(Records)
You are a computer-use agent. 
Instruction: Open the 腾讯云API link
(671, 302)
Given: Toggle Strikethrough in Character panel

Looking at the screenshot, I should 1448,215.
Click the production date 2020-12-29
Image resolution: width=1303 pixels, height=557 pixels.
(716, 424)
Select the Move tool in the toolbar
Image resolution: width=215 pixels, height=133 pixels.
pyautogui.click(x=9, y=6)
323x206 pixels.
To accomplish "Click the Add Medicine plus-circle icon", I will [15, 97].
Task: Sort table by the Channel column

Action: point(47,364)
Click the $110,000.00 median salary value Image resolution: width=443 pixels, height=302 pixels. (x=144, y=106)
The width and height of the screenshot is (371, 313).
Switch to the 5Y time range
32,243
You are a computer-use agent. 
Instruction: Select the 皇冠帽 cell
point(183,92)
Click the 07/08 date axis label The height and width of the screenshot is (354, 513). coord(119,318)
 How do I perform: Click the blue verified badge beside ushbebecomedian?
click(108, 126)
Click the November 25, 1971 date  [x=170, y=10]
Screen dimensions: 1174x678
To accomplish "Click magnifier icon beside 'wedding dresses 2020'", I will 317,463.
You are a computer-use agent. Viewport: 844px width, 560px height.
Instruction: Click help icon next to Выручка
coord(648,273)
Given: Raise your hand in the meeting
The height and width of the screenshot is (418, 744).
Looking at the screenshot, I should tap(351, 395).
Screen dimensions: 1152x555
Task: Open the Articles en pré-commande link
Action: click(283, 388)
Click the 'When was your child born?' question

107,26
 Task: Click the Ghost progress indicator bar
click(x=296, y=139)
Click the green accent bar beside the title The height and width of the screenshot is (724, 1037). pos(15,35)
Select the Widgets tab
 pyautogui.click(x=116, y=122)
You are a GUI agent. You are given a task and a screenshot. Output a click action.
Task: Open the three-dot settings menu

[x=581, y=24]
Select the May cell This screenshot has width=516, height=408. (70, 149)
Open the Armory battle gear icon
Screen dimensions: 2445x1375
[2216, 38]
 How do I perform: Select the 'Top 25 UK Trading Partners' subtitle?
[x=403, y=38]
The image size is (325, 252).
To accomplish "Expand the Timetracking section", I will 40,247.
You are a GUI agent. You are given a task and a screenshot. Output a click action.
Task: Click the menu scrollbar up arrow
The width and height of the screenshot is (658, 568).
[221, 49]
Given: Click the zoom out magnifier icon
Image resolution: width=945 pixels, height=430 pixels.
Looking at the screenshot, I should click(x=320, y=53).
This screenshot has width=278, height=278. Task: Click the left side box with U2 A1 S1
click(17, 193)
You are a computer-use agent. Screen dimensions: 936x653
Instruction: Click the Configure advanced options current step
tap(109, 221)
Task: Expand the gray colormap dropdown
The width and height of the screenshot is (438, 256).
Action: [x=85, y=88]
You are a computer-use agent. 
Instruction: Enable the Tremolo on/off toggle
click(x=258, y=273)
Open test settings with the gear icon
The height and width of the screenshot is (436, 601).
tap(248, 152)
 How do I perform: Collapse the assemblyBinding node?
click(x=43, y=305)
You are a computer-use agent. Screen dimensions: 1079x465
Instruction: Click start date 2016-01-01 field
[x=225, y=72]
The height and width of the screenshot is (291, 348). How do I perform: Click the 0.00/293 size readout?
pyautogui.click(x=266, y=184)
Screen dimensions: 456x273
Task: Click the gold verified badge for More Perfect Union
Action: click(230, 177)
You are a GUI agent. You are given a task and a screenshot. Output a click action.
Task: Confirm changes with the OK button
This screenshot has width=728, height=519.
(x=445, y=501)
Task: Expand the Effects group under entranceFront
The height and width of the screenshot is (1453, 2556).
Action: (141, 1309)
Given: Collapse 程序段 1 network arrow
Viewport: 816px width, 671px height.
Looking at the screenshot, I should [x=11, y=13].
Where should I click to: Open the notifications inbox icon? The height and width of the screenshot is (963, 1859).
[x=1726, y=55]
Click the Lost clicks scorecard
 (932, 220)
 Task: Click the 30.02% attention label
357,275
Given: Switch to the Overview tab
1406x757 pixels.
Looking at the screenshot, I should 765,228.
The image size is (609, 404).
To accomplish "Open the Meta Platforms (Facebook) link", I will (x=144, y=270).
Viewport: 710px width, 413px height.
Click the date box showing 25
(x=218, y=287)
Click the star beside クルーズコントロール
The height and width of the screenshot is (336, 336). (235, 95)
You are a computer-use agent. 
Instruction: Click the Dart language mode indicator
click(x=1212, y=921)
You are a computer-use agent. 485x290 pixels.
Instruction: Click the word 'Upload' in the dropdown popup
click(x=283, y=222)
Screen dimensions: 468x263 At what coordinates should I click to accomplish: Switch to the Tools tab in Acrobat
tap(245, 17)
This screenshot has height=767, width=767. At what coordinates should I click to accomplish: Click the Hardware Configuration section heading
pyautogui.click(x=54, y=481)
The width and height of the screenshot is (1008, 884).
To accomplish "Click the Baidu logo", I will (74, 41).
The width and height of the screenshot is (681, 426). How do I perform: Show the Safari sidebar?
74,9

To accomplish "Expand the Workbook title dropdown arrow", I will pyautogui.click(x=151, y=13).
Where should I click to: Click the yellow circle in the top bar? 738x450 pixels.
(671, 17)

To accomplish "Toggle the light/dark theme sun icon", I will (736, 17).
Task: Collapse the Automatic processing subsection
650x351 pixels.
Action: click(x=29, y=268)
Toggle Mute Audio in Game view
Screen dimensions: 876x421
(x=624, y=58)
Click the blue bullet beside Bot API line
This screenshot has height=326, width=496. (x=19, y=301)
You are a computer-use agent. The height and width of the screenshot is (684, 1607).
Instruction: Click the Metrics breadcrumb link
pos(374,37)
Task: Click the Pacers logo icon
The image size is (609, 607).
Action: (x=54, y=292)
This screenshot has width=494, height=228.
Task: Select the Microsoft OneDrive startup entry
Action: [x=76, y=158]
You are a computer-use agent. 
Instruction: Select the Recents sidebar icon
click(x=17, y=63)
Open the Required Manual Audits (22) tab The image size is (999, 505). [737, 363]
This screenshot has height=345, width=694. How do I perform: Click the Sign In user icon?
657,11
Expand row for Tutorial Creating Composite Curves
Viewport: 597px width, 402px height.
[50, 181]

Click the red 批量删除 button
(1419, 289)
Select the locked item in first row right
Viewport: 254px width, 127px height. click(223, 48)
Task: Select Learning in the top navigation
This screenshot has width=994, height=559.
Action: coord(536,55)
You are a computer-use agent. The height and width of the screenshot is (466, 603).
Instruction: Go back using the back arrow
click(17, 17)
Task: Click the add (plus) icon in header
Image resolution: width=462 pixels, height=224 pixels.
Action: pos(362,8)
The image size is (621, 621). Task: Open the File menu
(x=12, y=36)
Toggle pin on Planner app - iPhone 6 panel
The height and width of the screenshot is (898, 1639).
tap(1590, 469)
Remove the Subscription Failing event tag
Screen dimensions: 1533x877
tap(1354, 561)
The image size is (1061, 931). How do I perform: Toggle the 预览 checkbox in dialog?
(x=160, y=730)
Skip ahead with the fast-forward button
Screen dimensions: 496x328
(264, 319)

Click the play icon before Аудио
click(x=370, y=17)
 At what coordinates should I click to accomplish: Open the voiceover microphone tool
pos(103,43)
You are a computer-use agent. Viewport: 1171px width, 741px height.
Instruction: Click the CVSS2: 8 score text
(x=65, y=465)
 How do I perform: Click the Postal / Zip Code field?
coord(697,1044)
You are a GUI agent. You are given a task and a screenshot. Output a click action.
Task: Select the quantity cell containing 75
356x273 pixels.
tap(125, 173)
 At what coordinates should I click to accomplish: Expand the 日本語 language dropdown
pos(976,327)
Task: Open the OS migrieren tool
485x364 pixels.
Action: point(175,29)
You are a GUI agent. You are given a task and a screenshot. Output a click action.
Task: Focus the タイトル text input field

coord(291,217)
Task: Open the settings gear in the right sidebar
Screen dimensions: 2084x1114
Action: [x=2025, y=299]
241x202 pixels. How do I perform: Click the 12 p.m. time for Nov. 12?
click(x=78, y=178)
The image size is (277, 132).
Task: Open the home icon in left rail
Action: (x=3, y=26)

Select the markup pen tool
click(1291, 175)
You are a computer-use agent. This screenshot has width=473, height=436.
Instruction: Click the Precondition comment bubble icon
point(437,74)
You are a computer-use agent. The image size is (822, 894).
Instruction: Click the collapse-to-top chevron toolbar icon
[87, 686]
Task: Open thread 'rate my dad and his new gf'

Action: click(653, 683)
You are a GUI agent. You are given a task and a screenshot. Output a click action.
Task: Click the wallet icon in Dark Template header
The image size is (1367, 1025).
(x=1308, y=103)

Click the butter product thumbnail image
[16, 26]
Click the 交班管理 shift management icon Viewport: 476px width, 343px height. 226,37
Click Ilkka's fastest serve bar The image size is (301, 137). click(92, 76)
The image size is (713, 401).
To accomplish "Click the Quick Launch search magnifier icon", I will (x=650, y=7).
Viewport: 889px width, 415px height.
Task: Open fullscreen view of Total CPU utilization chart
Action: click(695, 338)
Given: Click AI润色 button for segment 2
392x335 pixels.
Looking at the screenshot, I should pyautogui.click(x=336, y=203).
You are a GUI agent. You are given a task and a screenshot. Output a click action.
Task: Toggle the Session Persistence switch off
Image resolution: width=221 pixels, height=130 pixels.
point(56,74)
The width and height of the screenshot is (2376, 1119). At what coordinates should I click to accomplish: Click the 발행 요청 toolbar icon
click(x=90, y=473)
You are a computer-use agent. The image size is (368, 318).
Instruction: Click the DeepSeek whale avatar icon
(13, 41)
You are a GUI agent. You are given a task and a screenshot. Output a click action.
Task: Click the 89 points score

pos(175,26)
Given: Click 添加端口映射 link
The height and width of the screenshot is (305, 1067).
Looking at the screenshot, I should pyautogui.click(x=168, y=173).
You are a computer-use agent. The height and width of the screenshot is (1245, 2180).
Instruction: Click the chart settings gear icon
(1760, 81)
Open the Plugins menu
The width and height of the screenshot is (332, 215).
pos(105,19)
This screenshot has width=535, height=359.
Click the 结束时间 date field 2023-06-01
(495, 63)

- _WHAT NEEDS TO BE DONE_
Rewrite everything in the material from the line containing "Click the 07/08" down to the line containing "Click the November", requests included, shifting every coordinate in the answers by -72.

- _THE SOLUTION_
Click the 07/08 date axis label The height and width of the screenshot is (354, 513). coord(47,246)
 How do I perform: Click the blue verified badge beside ushbebecomedian?
click(36, 54)
Click the November 25, 1971 date  [x=98, y=-62]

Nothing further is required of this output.